Source records ▸

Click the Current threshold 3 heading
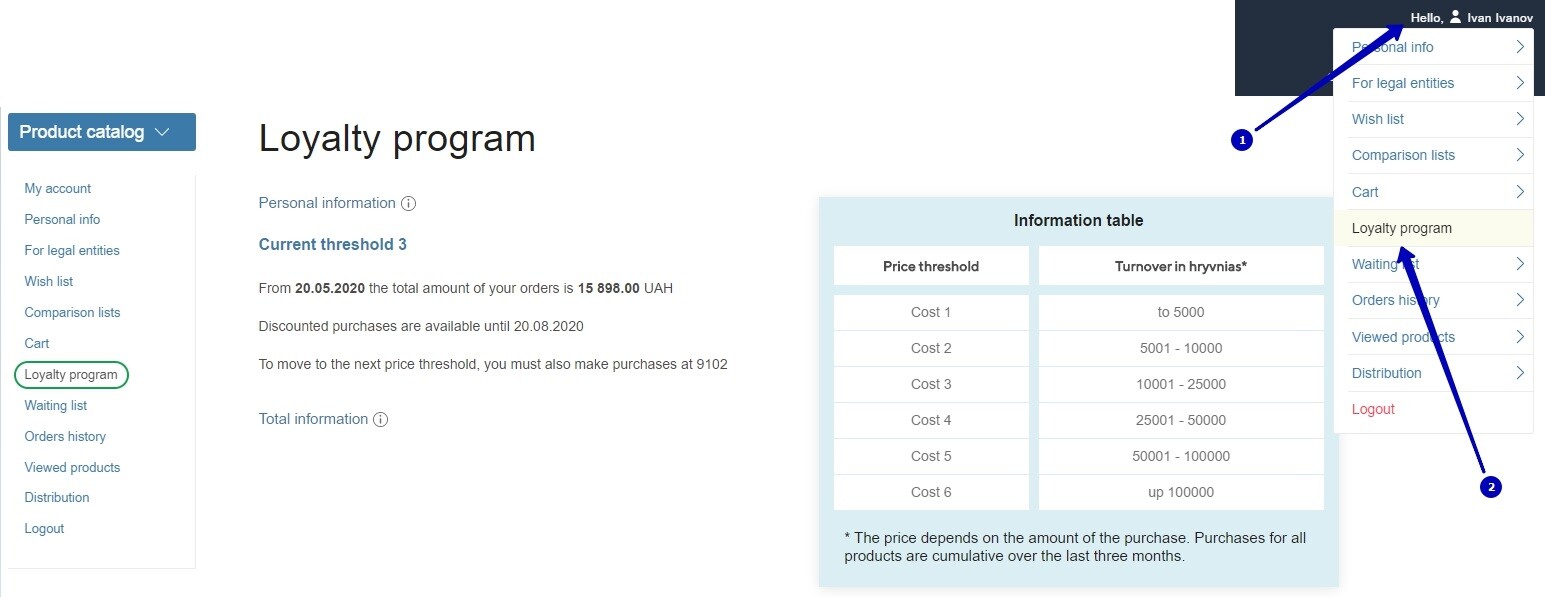This screenshot has height=597, width=1545. pyautogui.click(x=332, y=245)
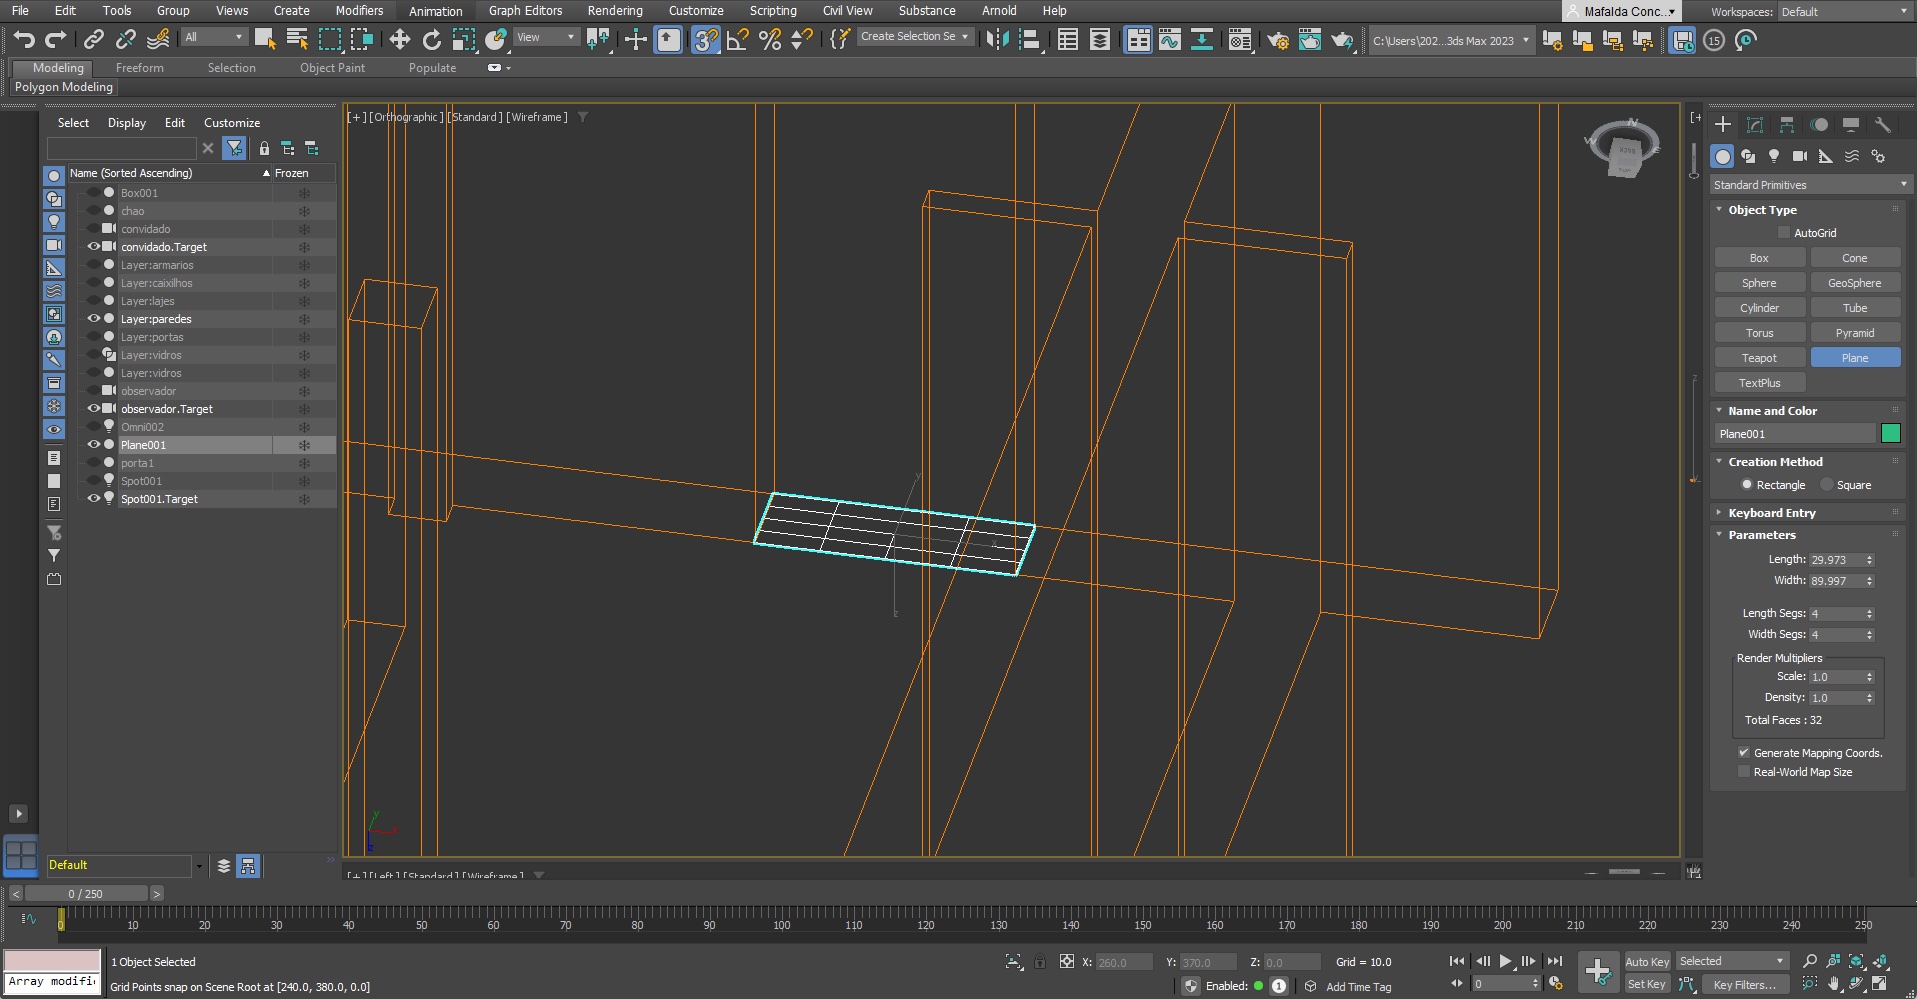Select the Square creation method
1917x999 pixels.
[x=1827, y=485]
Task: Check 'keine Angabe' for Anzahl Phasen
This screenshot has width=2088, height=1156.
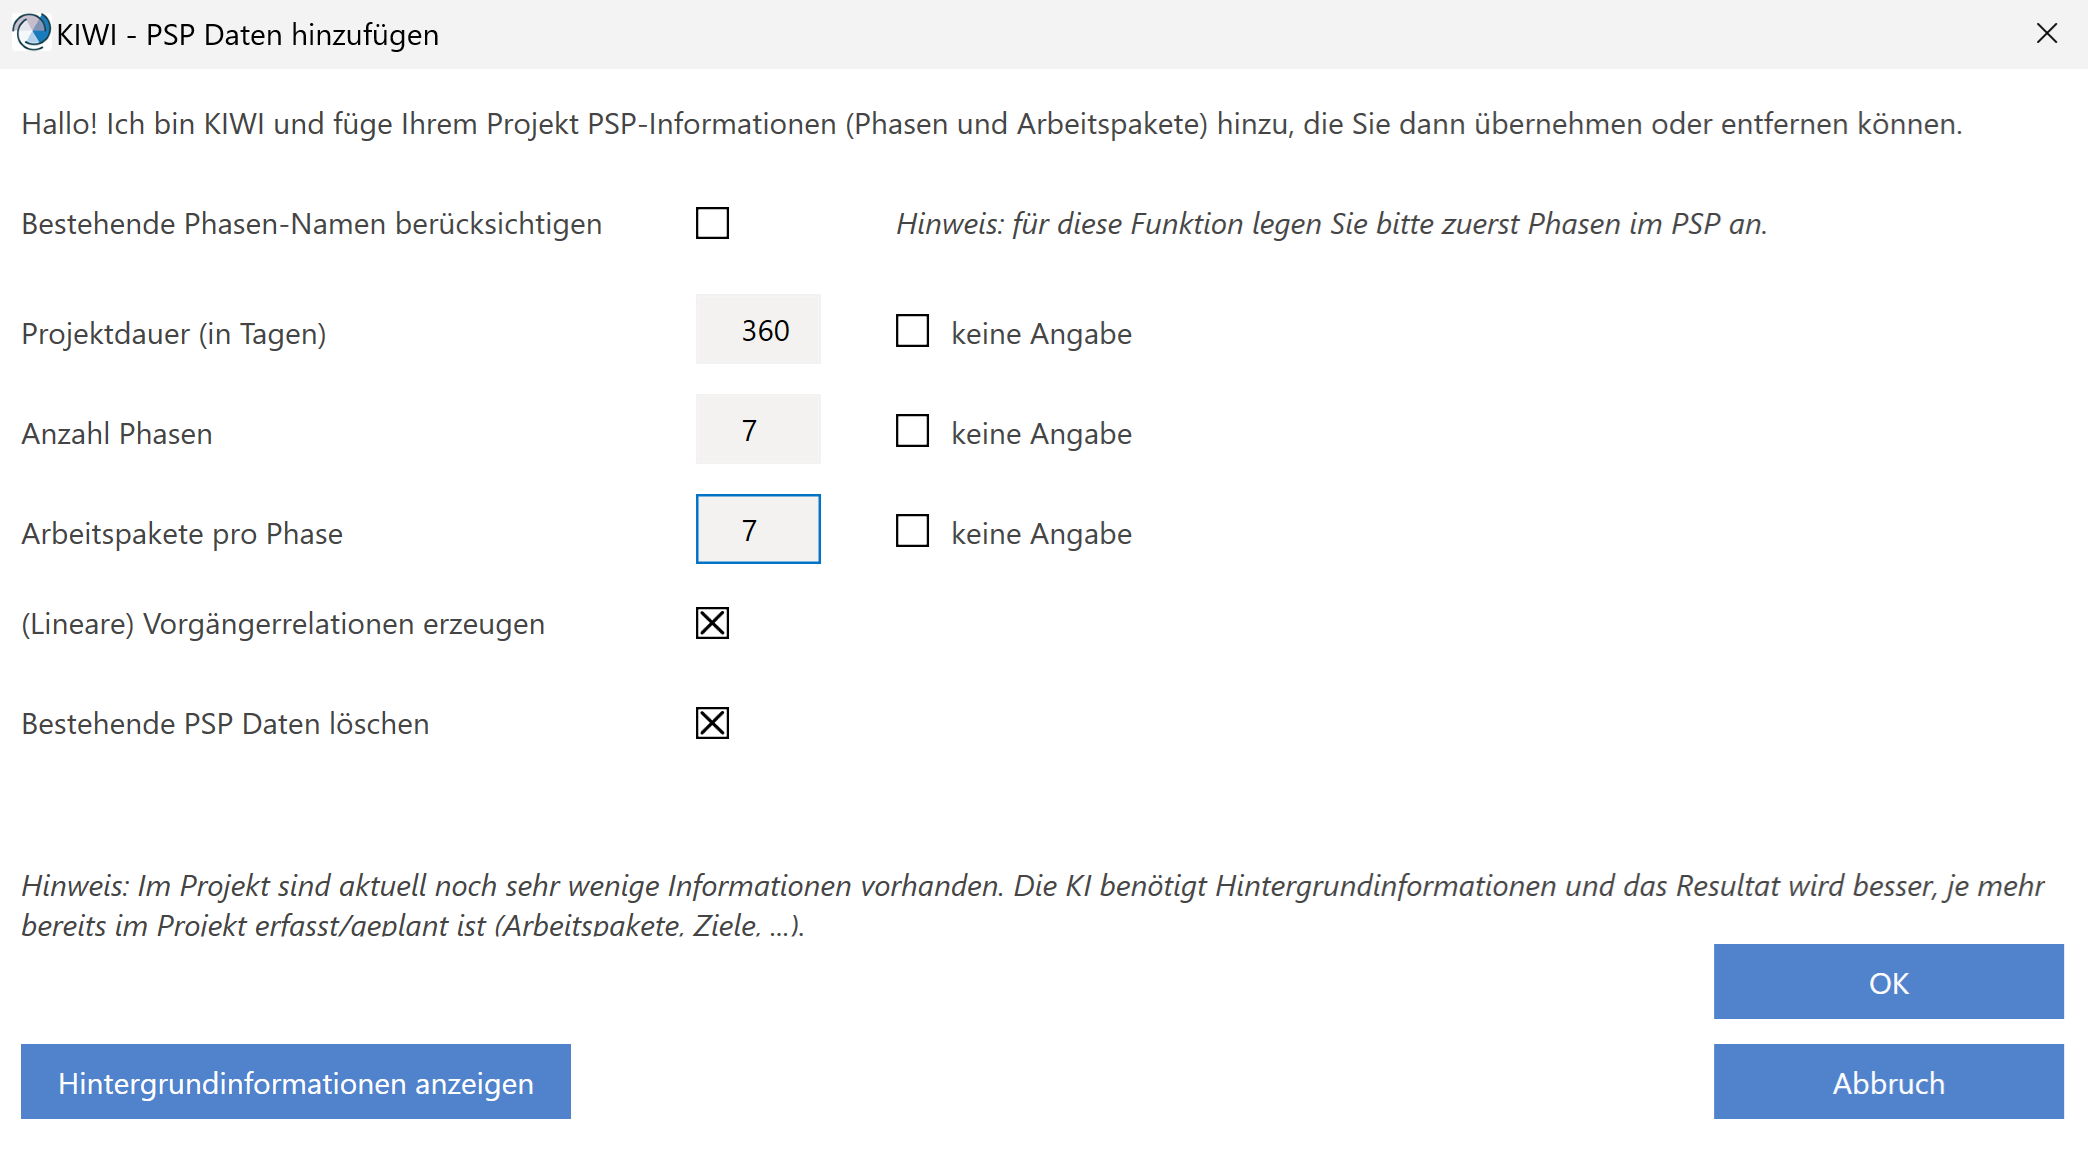Action: click(912, 431)
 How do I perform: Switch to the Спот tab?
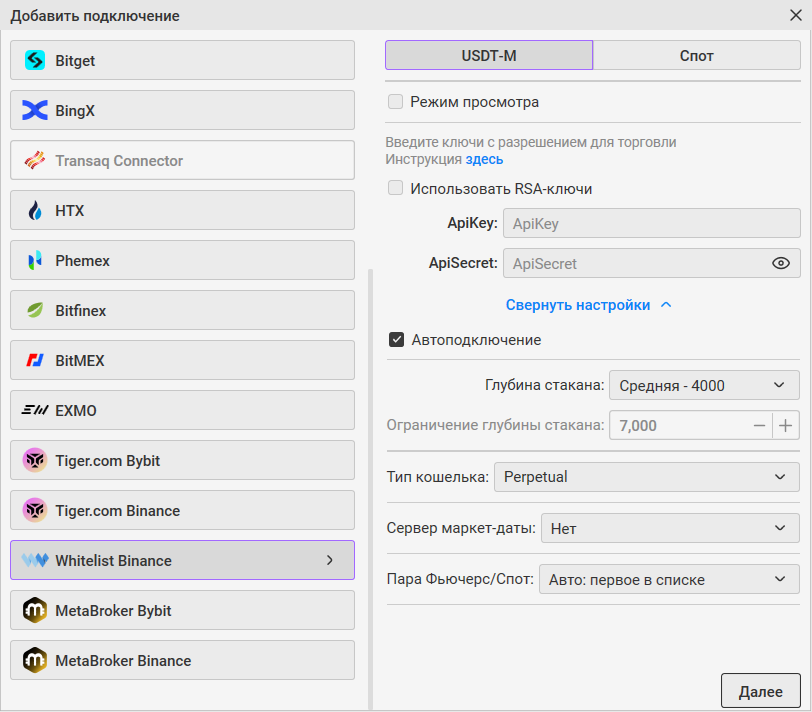(696, 56)
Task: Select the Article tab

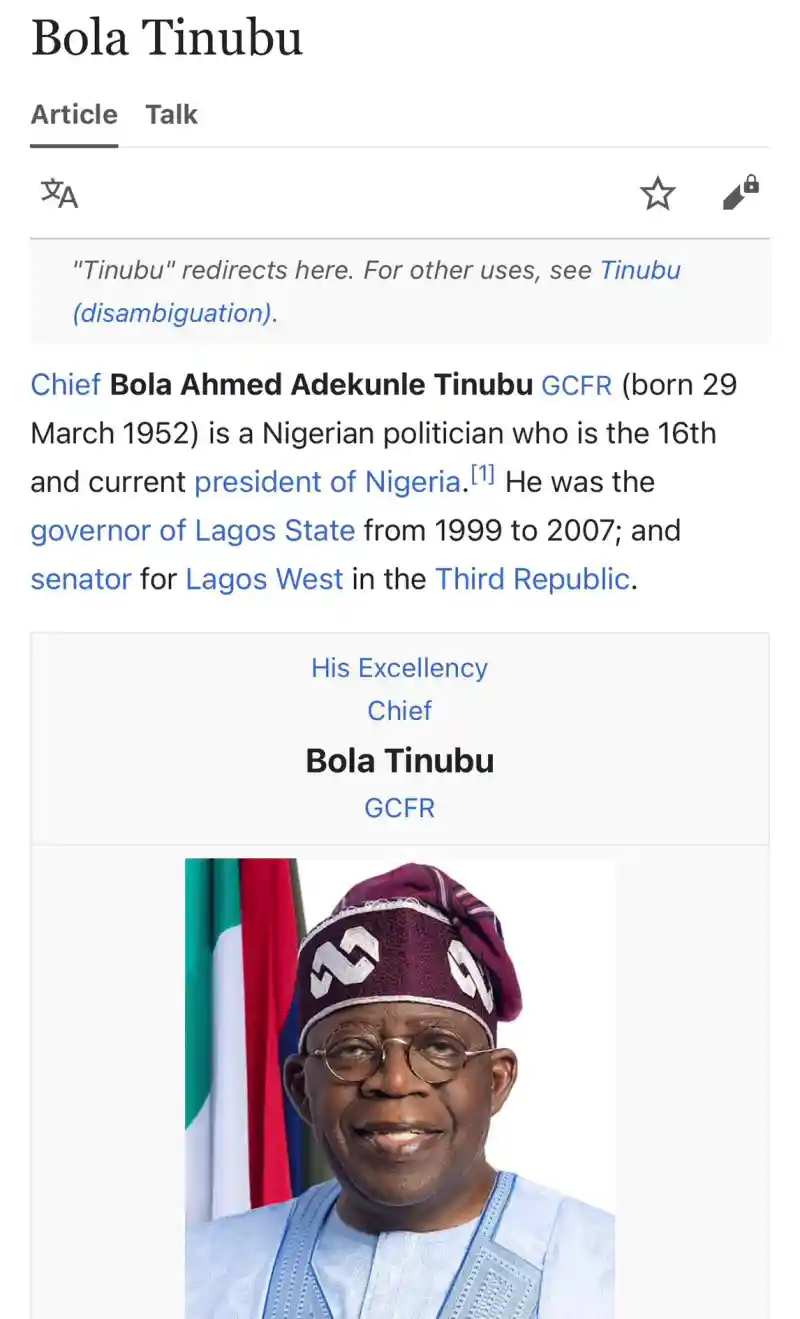Action: (73, 114)
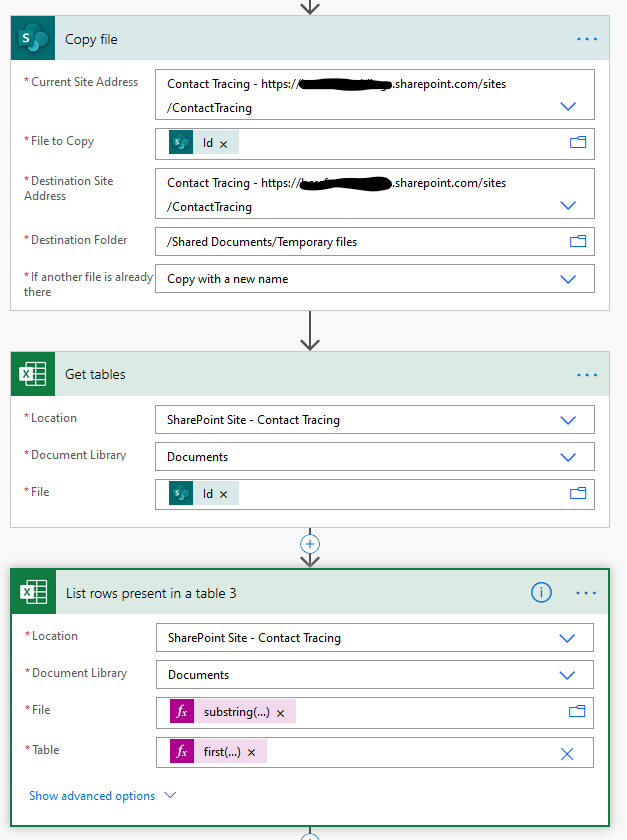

Exercise ▸
Pictures are to be left out. Everything else in the records must be written out exactly.

Written reply ▸
Click the Current threshold 3 heading
This screenshot has height=597, width=1545. pyautogui.click(x=332, y=245)
Select the Square creation method
1917x999 pixels.
[x=1827, y=485]
Task: Check 'keine Angabe' for Anzahl Phasen
This screenshot has width=2088, height=1156.
Action: click(912, 431)
 How do I perform: Switch to the Спот tab?
(696, 56)
Task: Select the Article tab

Action: (73, 114)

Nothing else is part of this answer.